The following transforms are available in SageMaker Canvas for you to prepare your data for building.

Note

The preview of your dataset shows the first 100 rows of the dataset. If your dataset has more than 20,000 rows, Canvas takes a random sample of 20,000 rows and previews the first 100 rows from that sample. You can only search for and specify values from the previewed rows, and the filter functionality only filters the previewed rows and not the entire dataset.

Datetime extraction

With the datetime extraction transform, you can extract values from a datetime column to a separate column. For example, if you have a column containing dates of purchases, you can extract the month value to a separate column and use the new column when building your model. You can also extract multiple values to separate columns with a single transform.

Your datetime column must use a supported timestamp format. For a list of the formats that SageMaker Canvas supports, see Time Series Forecasts in Amazon SageMaker Canvas. If your dataset does not use one of the supported formats, update your dataset to use a supported timestamp format and re-import it to Amazon SageMaker Canvas before building your model.

To perform a datetime extraction, do the following.

  1. In the Build tab of the SageMaker Canvas application, choose Extract.

  2. Choose the Column from which you want to extract values.

  3. For Value, select one or more values to extract from the column. The values you can extract from a timestamp column are Year, Month, Day, Hour, Week of year, Day of year, and Quarter.
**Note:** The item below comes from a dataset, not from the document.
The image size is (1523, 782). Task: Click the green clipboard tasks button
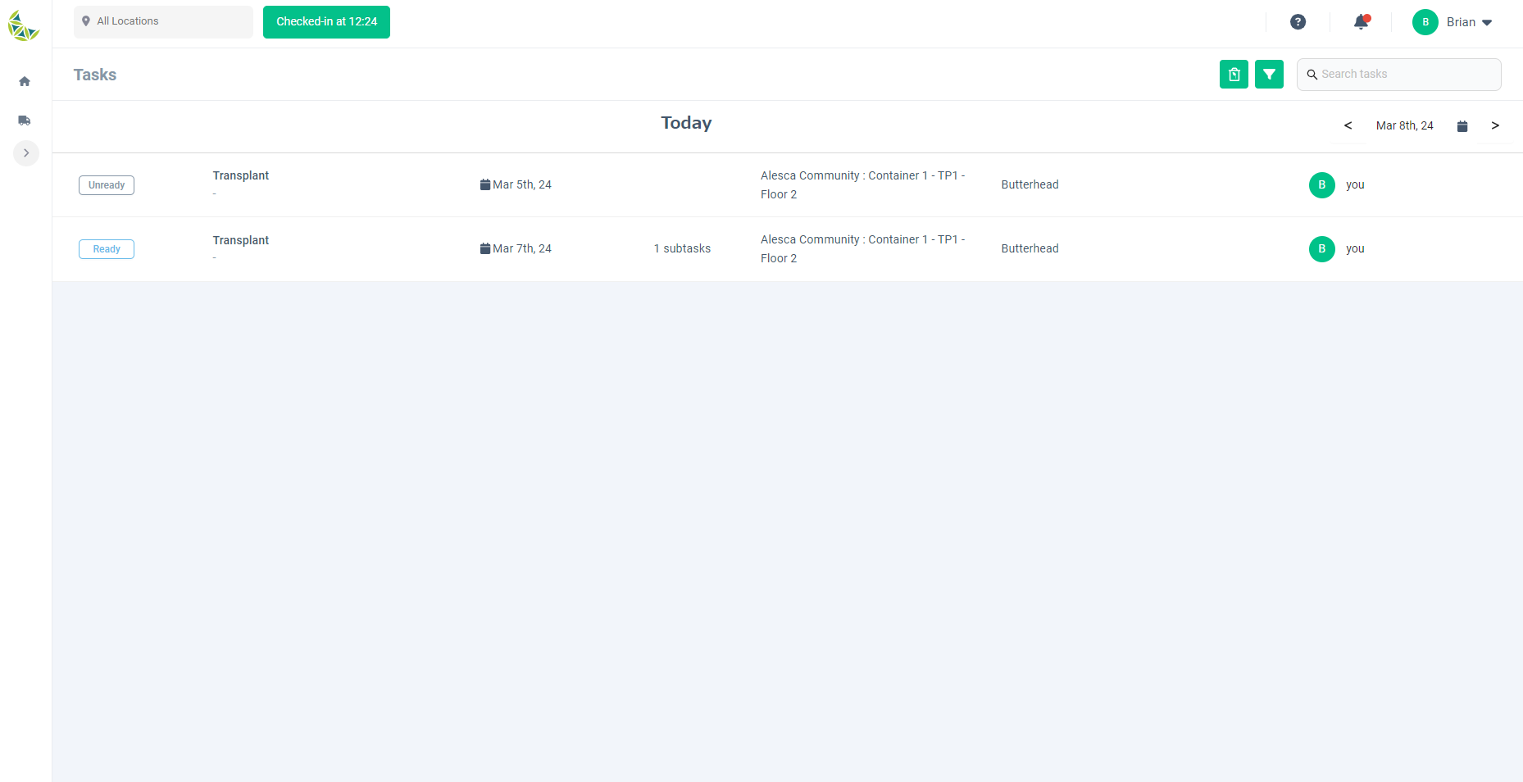(1234, 75)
  4. Choose Add to add the transform to the Model recipe.

SageMaker Canvas creates a new column in the dataset for each of the values you extract. Except for Year values, SageMaker Canvas uses a 0-based encoding for the extracted values. For example, if you extract the Month value, January is extracted as 0, and February is extracted as 1.


    Screenshot of the datetime extraction box in the SageMaker Canvas application.
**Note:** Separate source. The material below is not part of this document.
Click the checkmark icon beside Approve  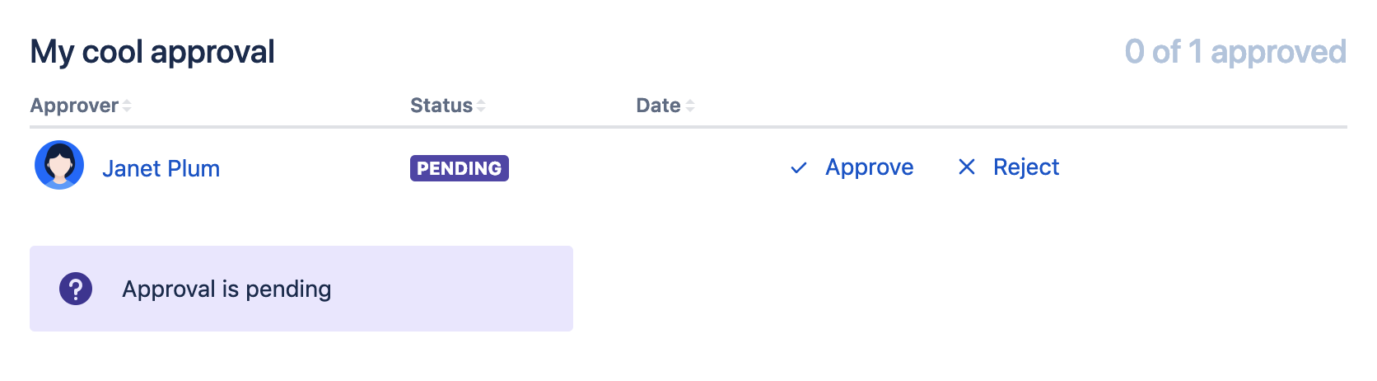tap(798, 168)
You can see the transform listed in the Model recipe section. If you remove the transform from the Model recipe section, the new columns are removed from the dataset.

Drop columns

You can exclude a column from your model build by dropping it in the Build tab of the SageMaker Canvas application. Deselect the column you want to drop, and it isn't included when building the model.

Note

If you drop columns and then make batch predictions with your model, SageMaker Canvas adds the dropped columns back to the .csv file available for you to download. However, SageMaker Canvas does not add the dropped columns back for time series models.

Rename columns

With the rename columns transform, you can rename columns in your data. When you rename a column, SageMaker Canvas changes the column name in the model input.

You can rename a column in your dataset by double-clicking on the column name in the Build tab of the SageMaker Canvas application and entering a new name. Pressing the Enter key submits the change, and clicking anywhere outside the input cancels the change. You can also rename a column by clicking the More options icon ( 
      More options icon at the end of a row.
     ), located at the end of the row in list view or at the end of the header cell in grid view, and choosing Rename.
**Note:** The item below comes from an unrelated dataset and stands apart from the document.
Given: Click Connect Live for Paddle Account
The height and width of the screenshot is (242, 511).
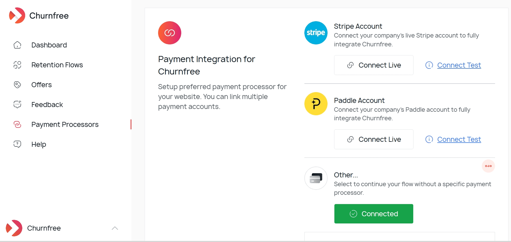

Your column name can’t be longer than 32 characters or have double underscores (__), and you can’t rename a column to the same name as another column. You also can’t rename a dropped column.

The following screenshot shows how to rename a column by double-clicking the column name.


    Screenshot of renaming a column with the double-click method in the SageMaker Canvas application.

When you rename a column, SageMaker Canvas adds the transform in the Model recipe section. If you remove the transform from the Model recipe section, the column reverts to its original name.

Remove rows

This transform removes rows of data from the dataset where values in a specific column meet conditions that you specify. You can remove rows that have missing values, contain outliers, or meet custom conditions in a column you choose. These rows are not used when building your model.

Remove rows by missing values

Missing values are a common occurrence in machine learning datasets and can impact model accuracy. Use this transform if you want to drop rows with null or empty values in certain columns.

To remove rows that contain missing values in a specified column, do the following.

  1. In the Build tab of the SageMaker Canvas application, choose Remove rows by.

  2. Choose the Column you want to check for missing values.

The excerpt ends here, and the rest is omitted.